[What you are asked to do]
From the line with "Given: Click the CoinMarketCap logo icon" through the end of the listing, rewrite the lines with "icon" replaced by "symbol" and everything else unchanged, omitting the pictures.

━━━━━ Material shown

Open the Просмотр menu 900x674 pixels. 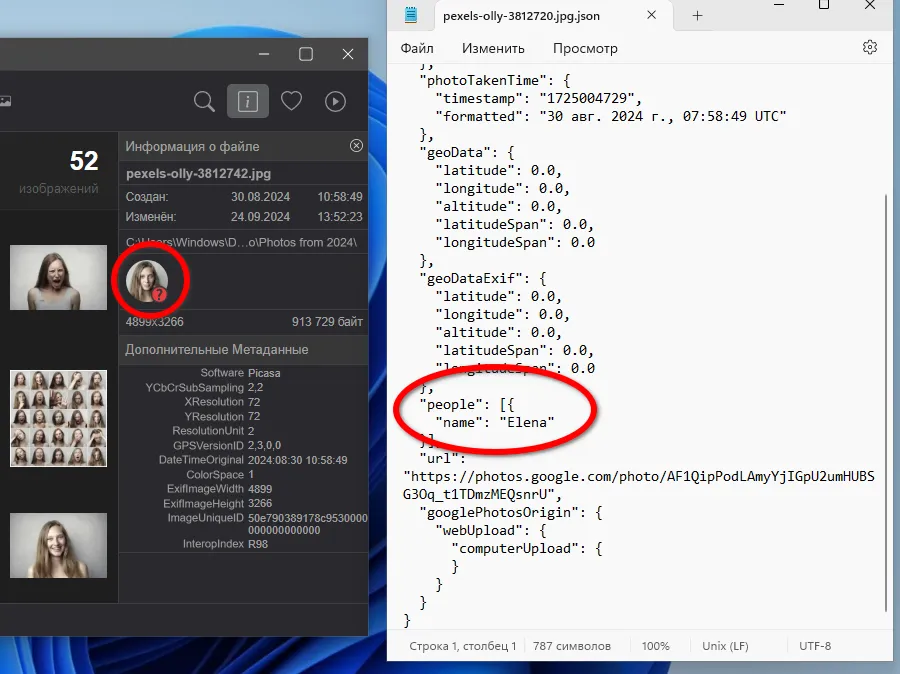[585, 48]
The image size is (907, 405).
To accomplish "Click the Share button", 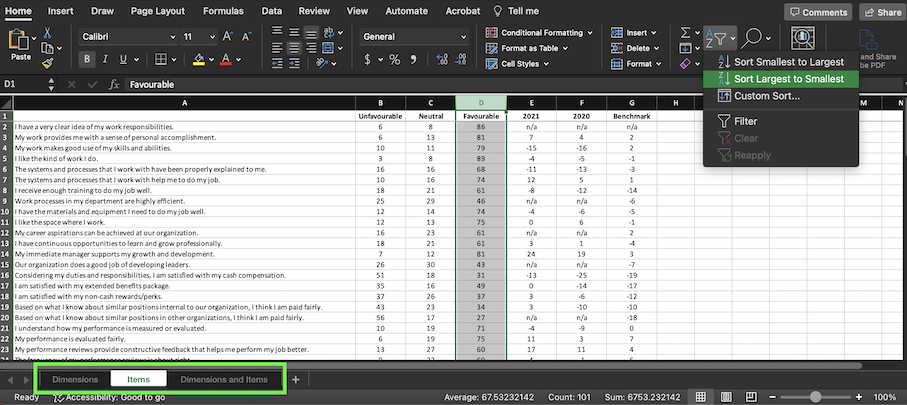I will pos(882,12).
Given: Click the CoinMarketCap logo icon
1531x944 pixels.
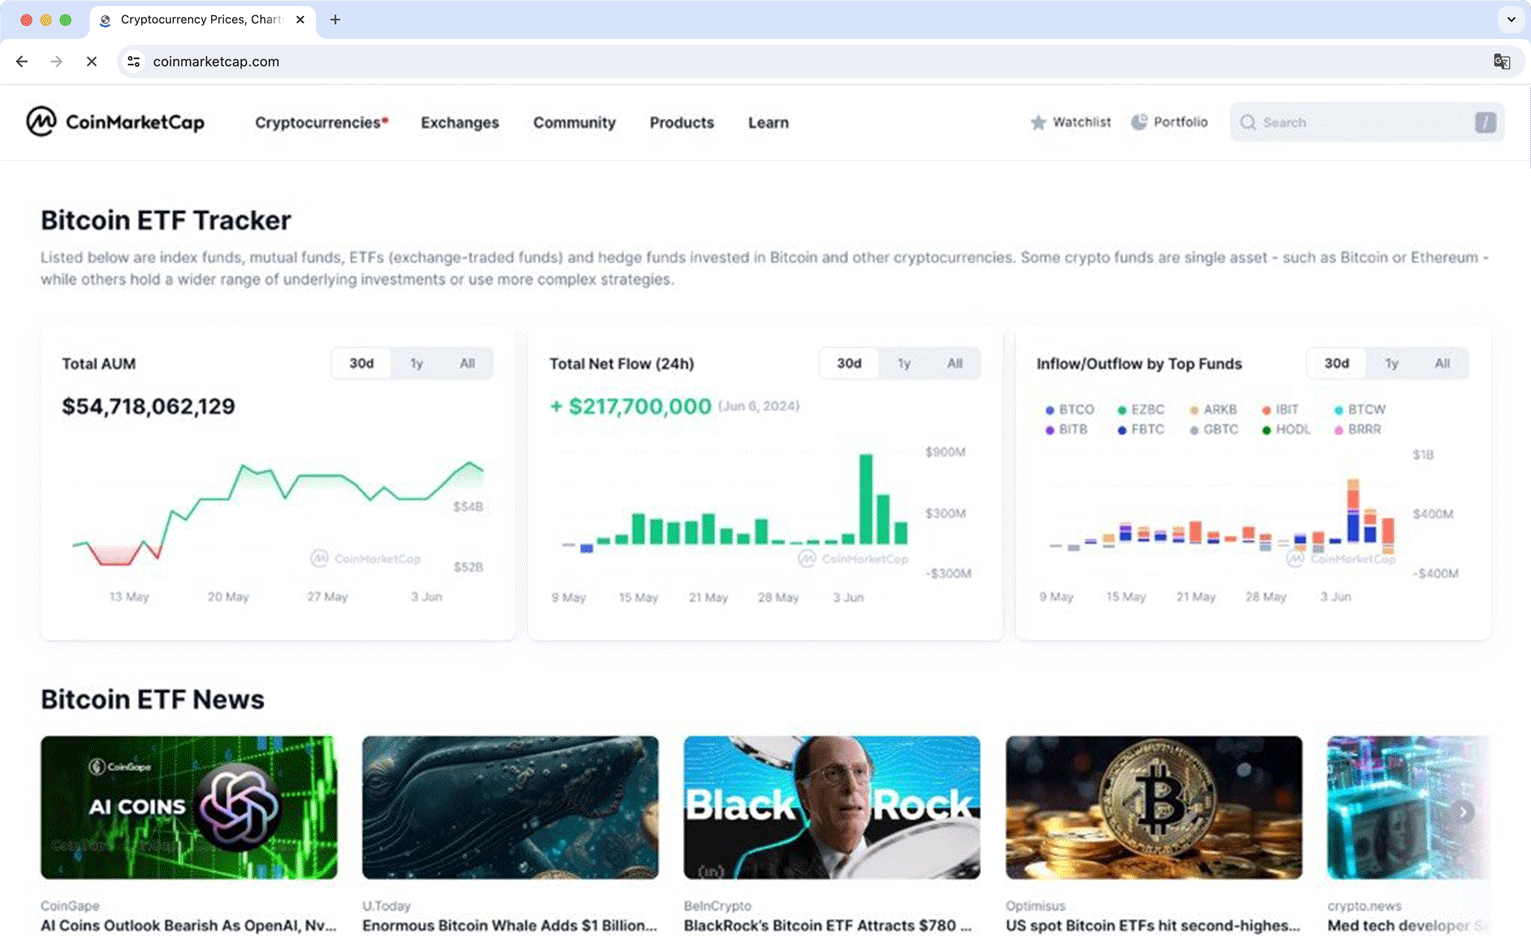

━━━━━━━━━━

[Task response]
Given: Click the CoinMarketCap logo symbol
1531x944 pixels.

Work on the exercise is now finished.